Elle aussi a été agressée, deux fois enfant, et plus tard adulte. « J’ai été violée la nuit, droguée par mon compagnon comme la dame » détaille-t-elle soudain, évoquant Gisèle Pelicot. Et malgré ces confidences étalées spontanément, aucune empathie n’affleure pour les victimes qui lui font face par écran interposé.
Christian D. non plus n’a pas la compassion aisée. Il peut pleurer en écoutant des voix d’opéra mais pas « celles de la justice ». Il dit ne pas pouvoir comprendre les victimes car « on ne peut pas savoir si on n’a pas été agressé ». Cet ami de la famille excuse l’autoritarisme du grand-père, qui a pu entraîner une chappe de plomb. Pour lui, c’était l’époque, car « aujourd’hui, faut pas toucher les enfants, alors on en fait des enfants rois, nous, on a été élevés avec un coup de pied au cul ». Christian D. ne s’étonne plus « qu’élevés au biberon aujourd’hui », ceux-là « deviennent des délinquants ». Bien évidemment, ses propos ne concernent pas Joël Le Scouarnec, assis dans le box des accusés, de la même génération que lui.
Une famille dévastée, mais unie dans le déni
Contrairement au premier jour, buste droit et regard attentif, le mis en examen se voûte progressivement en entendant son « ami » avouer qu’il aurait « bien aimé (faire l’amour) avec Joël mais il n’aime pas les hommes ». C’est la première fois que Christian D. avoue cette attirance, s’offusquant qu’on ait pu le croire amant du père. Surtout Patrick, le frère de Joël, qui raconte que sa mère était « fatiguée de voir Christian D. tous les jours ».
Patrick est sûr qu’il avait « une certaine dominance sur (s) on père », malgré leurs vingt ans de différence. Pour preuve : il sera enterré à leurs côtés. Ce petit frère de 70 ans n’a jamais été tenu au courant des agressions, pour mieux être « protégé », et ne le regrette pas. À aucun moment il ne remet en question cette mise à l’écart. C’est plus facile d’en tenir Marie-France coupable. Cette belle-sœur détestée « est restée pour le fric » et a trompé son mari.
C’est peut-être le « désespoir » lié à cet abandon qui aurait fait dévier son frère : « Si ma belle-sœur avait réagi, peut-être que mon frère ne serait pas là ». À la barre, Joël Le Scouarnec s’excuse de « la dévastation » qu’il a semée dans sa famille. Patrick, en pleurs, accepte cette demande de pardon, tout en dénigrant une dernière fois Marie-France.

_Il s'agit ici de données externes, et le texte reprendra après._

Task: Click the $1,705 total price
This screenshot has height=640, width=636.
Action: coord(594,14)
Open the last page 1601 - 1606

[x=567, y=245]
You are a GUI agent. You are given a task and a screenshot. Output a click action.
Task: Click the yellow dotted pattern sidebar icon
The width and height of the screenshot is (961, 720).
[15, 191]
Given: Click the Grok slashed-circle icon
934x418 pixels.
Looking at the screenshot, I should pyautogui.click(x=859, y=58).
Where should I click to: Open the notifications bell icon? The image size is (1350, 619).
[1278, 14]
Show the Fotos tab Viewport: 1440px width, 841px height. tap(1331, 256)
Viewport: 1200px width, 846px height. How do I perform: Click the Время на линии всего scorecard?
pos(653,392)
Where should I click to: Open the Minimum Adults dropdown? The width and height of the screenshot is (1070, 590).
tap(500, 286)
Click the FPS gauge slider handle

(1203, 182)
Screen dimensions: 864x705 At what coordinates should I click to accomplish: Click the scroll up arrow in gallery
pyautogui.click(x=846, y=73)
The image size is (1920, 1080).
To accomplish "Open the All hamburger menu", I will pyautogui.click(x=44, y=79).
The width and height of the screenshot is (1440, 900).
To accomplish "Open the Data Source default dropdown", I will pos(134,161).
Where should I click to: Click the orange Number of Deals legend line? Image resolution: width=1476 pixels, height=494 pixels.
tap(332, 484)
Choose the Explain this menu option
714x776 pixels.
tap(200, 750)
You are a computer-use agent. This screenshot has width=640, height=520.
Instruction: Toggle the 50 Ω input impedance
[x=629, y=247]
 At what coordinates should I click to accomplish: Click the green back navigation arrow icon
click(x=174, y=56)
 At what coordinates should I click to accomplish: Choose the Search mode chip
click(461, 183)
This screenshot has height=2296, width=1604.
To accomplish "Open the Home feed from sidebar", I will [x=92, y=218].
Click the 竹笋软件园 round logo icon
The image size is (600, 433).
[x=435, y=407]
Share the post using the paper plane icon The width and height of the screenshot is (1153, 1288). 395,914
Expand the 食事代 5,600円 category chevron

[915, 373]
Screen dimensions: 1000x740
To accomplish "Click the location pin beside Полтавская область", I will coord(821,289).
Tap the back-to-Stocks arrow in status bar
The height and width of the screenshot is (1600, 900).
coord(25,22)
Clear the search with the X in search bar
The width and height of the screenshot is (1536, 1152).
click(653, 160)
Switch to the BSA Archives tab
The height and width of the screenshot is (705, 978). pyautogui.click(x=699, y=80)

« C’était insupportable, plein de cruauté envers les victimes », a reconnu, en larmes, Annie Le Scouarnec, la sœur de Joël, le lendemain à l’audience. Elle seule avait affronté son frère, en lui enjoignant de se soigner. Mais elle non plus n’avait pas porté plainte, malgré la révélation concernant sa propre fille, en 2000. Dix-sept ans avant l’arrestation de son frère.